J’ai entre les mains un livre qui est en train de me faire vaciller. Dès les premières lignes, dès le départ, sur le titre. Pourtant mon armure était en place, avoir supprimé son numéro de portable (même si je connais par cœur son numéro), avoir la chance de ne jamais croiser sa route (car la voir était trop difficile j’ai mis du temps avant de pouvoir anticiper mon émotion et reprendre mes esprits), en un mot l’oublier, enfin tenter de l’oublier ou plus sincérement y croire tout simplement. Le temps passe, plus de deux ans déjà.
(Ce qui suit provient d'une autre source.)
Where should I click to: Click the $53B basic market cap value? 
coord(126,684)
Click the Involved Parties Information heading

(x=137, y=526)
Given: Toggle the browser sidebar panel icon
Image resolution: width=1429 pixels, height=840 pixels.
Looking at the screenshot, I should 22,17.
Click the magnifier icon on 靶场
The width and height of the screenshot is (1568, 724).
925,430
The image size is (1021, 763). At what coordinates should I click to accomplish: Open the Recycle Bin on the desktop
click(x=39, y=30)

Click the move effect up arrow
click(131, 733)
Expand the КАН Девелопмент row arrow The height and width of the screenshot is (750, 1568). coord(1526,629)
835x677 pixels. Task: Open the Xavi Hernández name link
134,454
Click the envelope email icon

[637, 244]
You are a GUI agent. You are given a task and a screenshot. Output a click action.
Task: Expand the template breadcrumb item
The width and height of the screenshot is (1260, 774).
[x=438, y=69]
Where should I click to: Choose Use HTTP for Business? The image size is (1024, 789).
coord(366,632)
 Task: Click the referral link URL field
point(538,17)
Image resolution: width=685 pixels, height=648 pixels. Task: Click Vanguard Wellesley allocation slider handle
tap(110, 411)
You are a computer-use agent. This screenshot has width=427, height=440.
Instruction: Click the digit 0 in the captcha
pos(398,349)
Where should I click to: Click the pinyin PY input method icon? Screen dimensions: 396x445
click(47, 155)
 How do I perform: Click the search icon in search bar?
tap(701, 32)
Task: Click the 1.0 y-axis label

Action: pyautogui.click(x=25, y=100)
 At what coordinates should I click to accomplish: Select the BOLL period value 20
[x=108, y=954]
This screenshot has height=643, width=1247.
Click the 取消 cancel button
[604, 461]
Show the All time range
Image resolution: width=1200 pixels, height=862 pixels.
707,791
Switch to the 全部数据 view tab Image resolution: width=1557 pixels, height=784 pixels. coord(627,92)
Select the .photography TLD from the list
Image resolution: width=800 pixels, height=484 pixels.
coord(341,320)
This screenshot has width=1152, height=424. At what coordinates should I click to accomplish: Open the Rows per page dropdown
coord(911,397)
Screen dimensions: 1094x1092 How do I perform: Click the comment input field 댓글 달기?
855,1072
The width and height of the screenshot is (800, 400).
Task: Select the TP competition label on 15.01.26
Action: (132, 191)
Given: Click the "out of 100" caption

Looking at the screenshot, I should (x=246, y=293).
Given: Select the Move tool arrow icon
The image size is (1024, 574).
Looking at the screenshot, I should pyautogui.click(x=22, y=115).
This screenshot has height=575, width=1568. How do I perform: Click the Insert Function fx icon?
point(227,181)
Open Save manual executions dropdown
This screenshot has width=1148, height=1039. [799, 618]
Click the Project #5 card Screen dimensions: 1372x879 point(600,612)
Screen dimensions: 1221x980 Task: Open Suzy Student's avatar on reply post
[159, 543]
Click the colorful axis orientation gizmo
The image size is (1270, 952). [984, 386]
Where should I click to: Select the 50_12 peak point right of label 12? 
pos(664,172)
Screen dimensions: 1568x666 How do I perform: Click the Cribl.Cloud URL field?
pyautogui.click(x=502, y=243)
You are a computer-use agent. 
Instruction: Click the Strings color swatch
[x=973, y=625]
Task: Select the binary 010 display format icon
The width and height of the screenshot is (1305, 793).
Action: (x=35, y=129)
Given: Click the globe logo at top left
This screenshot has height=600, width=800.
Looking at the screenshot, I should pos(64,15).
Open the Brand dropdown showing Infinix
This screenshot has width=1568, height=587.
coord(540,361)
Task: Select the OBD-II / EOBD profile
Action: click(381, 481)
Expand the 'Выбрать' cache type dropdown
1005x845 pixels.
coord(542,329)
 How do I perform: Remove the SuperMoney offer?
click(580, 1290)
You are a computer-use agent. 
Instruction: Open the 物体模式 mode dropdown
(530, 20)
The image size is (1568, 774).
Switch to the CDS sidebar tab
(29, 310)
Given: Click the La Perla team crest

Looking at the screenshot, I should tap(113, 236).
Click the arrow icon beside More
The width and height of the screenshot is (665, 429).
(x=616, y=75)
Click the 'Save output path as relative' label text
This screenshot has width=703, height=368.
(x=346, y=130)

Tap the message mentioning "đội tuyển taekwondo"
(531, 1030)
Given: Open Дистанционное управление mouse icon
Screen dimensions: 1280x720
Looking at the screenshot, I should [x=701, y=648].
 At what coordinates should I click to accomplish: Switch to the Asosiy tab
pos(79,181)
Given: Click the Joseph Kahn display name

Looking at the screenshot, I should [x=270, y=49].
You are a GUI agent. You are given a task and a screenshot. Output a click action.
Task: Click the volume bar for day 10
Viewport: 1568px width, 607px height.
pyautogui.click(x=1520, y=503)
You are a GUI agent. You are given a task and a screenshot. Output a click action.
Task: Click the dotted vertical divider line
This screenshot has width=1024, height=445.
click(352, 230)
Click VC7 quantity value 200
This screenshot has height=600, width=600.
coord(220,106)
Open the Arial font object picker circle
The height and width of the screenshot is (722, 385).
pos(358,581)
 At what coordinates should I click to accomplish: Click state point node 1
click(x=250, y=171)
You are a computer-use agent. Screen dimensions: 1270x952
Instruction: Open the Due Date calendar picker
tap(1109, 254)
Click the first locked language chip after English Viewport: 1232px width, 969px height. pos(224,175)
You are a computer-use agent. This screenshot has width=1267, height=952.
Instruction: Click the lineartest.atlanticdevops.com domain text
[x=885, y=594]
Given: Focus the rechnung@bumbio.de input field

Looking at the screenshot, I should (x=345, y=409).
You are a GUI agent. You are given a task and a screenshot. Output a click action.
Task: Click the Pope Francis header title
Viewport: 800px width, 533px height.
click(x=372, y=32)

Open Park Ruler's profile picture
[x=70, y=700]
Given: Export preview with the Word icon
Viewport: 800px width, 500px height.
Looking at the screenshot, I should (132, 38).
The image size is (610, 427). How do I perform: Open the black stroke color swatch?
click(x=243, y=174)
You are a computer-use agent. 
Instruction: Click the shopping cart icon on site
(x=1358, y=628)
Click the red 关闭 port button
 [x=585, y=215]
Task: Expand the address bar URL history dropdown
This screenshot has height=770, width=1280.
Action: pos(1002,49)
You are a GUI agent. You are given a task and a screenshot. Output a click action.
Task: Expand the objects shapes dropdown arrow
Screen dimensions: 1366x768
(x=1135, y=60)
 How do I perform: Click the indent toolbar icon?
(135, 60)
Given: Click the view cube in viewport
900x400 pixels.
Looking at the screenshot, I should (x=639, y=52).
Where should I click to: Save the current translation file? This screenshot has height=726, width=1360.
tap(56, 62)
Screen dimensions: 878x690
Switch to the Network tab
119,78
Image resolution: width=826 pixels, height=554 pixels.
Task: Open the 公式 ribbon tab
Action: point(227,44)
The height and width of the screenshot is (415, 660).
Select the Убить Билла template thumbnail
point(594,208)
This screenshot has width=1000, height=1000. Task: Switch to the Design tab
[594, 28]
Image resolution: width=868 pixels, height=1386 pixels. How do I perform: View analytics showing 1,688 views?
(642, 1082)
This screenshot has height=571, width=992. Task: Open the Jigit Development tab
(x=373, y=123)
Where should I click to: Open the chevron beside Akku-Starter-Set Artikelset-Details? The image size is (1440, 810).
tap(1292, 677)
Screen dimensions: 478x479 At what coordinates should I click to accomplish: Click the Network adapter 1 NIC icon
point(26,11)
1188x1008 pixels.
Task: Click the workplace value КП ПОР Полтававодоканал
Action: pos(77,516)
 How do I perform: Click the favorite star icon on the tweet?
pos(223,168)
L’organisation était en place, les cicatrices présentes mais la douleur absente. Cette histoire inachevée, cette femme que je ne cessais d’aimer. Pourtant j’ai tendance à tourner la page rapidement, ne jamais s’arrêter pour avancer plus vite et découvrir les autres, les univers, les sensations, les joies, les sourires, les baisers partagés très haut dans les nuages. Continuer à être moi en existant par mes expériences.
Puis ce livre. Cette histoire. Anodine.
Je viens de le finir, étrangement j’ai parcouru les lignes avec une vitesse déconcertante, sans oublier que toutes les pages tournées me faisaient penser à elle. Je n’ai pas eu le temps de lui écrire, je n’en aurais jamais l’occasion, il me sera impossible de lui traduire mes émotions, c’est la vie, c’est ainsi, mais je pense à elle, je pense à elle en continuant à croire en ce que je vis et vivrais demain sans elle. Ce n’est pas triste. Elle me manque c’est tout et c’est aussi simple que ça. Il fait chier ce livre.
« j’ai décidé de t’écrire, plutôt que rien. Plutôt que de rester là, comme ça, dans le silence.
Que je te dise : je me suis honnêtement sérieusement essayé au silence, je l’ai endossé comme on se glisse dans un vêtement, je m’y suis livré comme on accepte une astreinte. Je l’ai fait d’abord pour moi, ne t’y trompe pas, c’était égoïste, même s’il m’a coûté. Mais le rien-dire ne sauve pas, enfin disons que, moi, il ne m’a pas sauvé…. »
Philippe Besson Se résoudre aux adieux.